Hace años, durante un espectáculo de Les Luthiers en Mar del Plata, Carlos Núñez se hirió una mano, Daniel Rabinovich salió a escena a decir que la función se interrumpía y el público tardó un cuarto de hora en entender que no se trataba de un chiste. Conviene recordar esa anécdota para escuchar con el máximo provecho Ciruelas, de Guillermo Lamolle.
Cuando el músico lanzó su único disco anterior como solista, Veritatis splendor, en 1994, la murga La Gran Siete ya había salido en Carnaval durante cinco años consecutivos, y él ya formaba parte de los grupos Asamblea Ordinaria (desde 1988) y Los Mareados (desde una fecha imprecisa en 1992 o 1993). Pero en los 20 años que separan aquel casete de este CD desarrolló actividades frecuentes y fructíferas con las agrupaciones mencionadas, que sumaron en ese período más de una docena de fonogramas, y se hizo conocer, sobre todo, como murguista. Con Ciruelas vuelven al primer plano facetas muy valiosas de su obra, que buena falta le hacen al cancionero uruguayo contemporáneo, pero el predominio previo de otras puede crear algunos malentendidos.

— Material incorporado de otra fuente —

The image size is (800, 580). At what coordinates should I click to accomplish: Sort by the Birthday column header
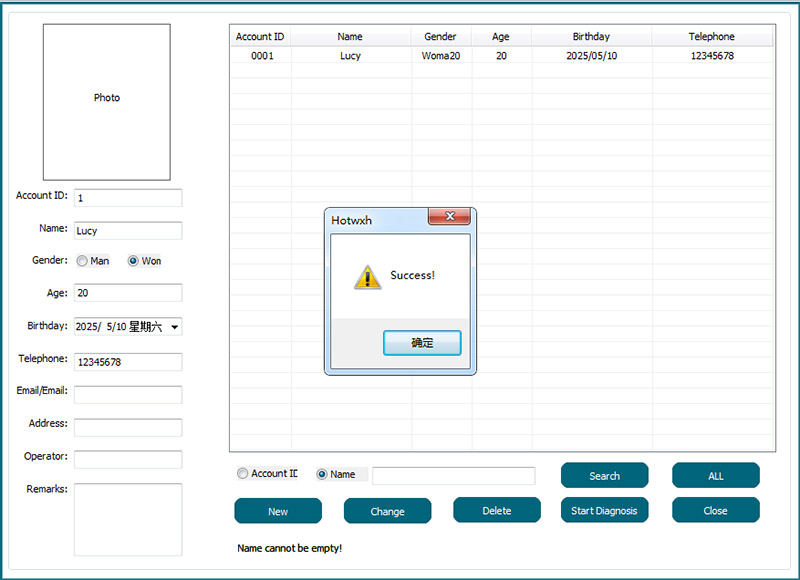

Hace mucho tiempo que Lamolle lidia con su gran capacidad de ser gracioso, un talento que no tendría nada de problemático si fuera el único o el mayor de sus recursos, pero que a veces oculta otros no menos notables (incluso en La Gran Siete, una murga que no sacrifica, como otras, el propósito de hacer reír en aras de otros presuntamente más altos; y en Asamblea Ordinaria, cuya identidad está fuertemente asociada con el humor). Los motivos por los cuales resulta gracioso tienen a menudo que ver con efectos de distanciamiento y ambigüedad, sea porque se mantiene inmutable al decir cosas muy divertidas, porque dice cosas muy serias dejando abierta la posibilidad de que se interpreten como ironías, o porque no es fácil discernir cuánto hay de paródico en su manejo muy solvente de diversos formatos letrísticos y musicales (incluyendo a los de la propia murga).

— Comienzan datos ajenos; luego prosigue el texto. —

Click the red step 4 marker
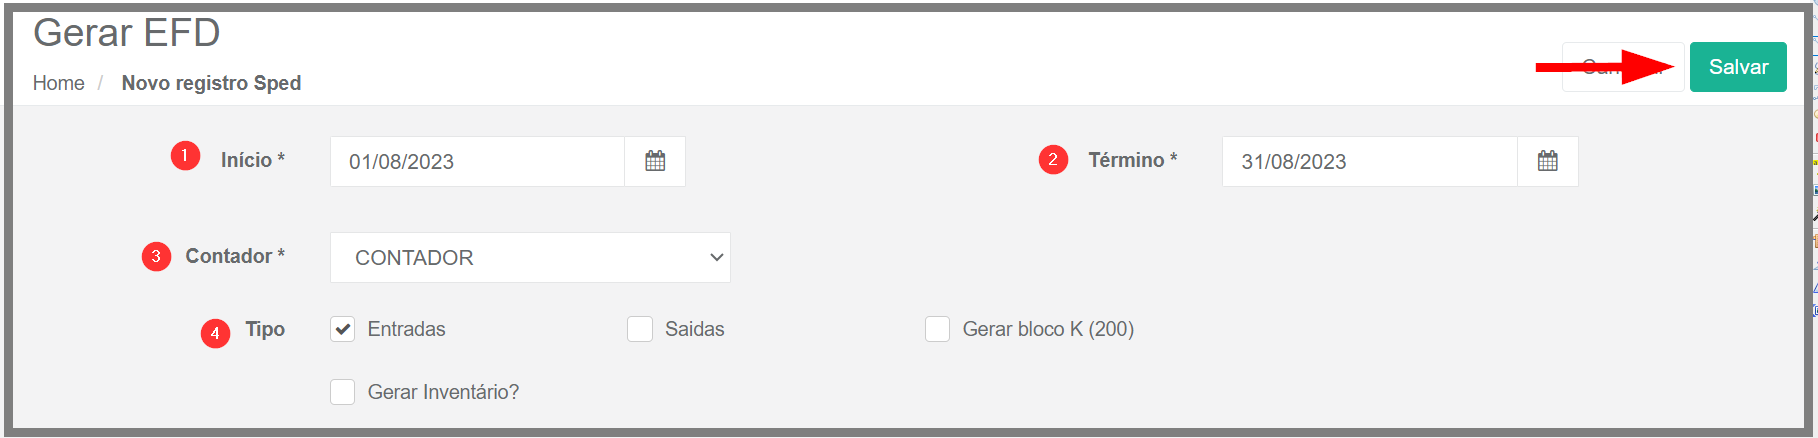Viewport: 1818px width, 438px height. (215, 333)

Eso es un arma de doble filo, y puede sabotear la apreciación de que Lamolle es tremendo músico, astuto compositor de secuencias armónicas “extrañas” y a la vez disfrutables, gran arreglador y melodista, e intérprete más que interesante de guitarra y otros instrumentos. En Ciruelas se utilizan recursos humorísticos, integrados en forma estupenda a canciones como “Chacarera de las 200 palabras” o “La espera”, pero no se trata de un disco cuya característica principal sea la comicidad, y tampoco parece que ése haya sido el propósito del artista. Es una colección de composiciones de muy buen nivel (casi todas de menos de tres minutos, como en Veritatis splendor), que despliega distintos modos de estimular la sensibilidad y la inteligencia de quienes la escuchen. Sin embargo, el malentendido acecha, y no se puede decir que el artista sea del todo ajeno a ello, porque si bien la opción por no incluir nada musicalmente murguero en el disco marca que esto es otra cosa, al mismo tiempo parece que necesitara sembrar de dificultades la recepción de su obra.
Quizás el mejor ejemplo de esto sea “Un vals de aquellos melodiosos”, una hermosa canción (y la única que cuenta con la participación de otra persona, Jorge di Pólito) en la que se propone de modo explícito “romper / con esa maldición / de no poder hacer / jamás una canción / directa al corazón”, que “al decir ‘Mi amor, te quiero y no te olvido / lo diga en serio’”, pero no termina de permitirse un lirismo directo, sin trazas de parodia o chiste.
Por lo mismo disminuye de algún modo el impacto de otros puntos altos del disco (por ejemplo, la beatlesca “La luciérnaga”, el tangazo “Fantasma” o incluso la lúdica “Ciruelas”), que sería muy distinto si, como sucede en “Bueyes”, el uso de la voz fuera apenas un poquito más “natural” y no aparecieran acotaciones que parecen advertir “miren que no es en serio”. Vaya uno a saber si esto se debe a cierta timidez, al peso de lo racional en el proceso creativo o a otra causa, pero por momentos parece una coartada, cuya ausencia en la secuencia final (“Milonga del 999”, “Tin tan ten”, “Secretos” y “Despacio”) muestra expresiones de un rostro sin pintura de murguista y devela a un Lamolle que, como decía en “Desde”, de Veritatis splendor, logra zarpar sin “miedo a no regresar”. Así también llega lejos.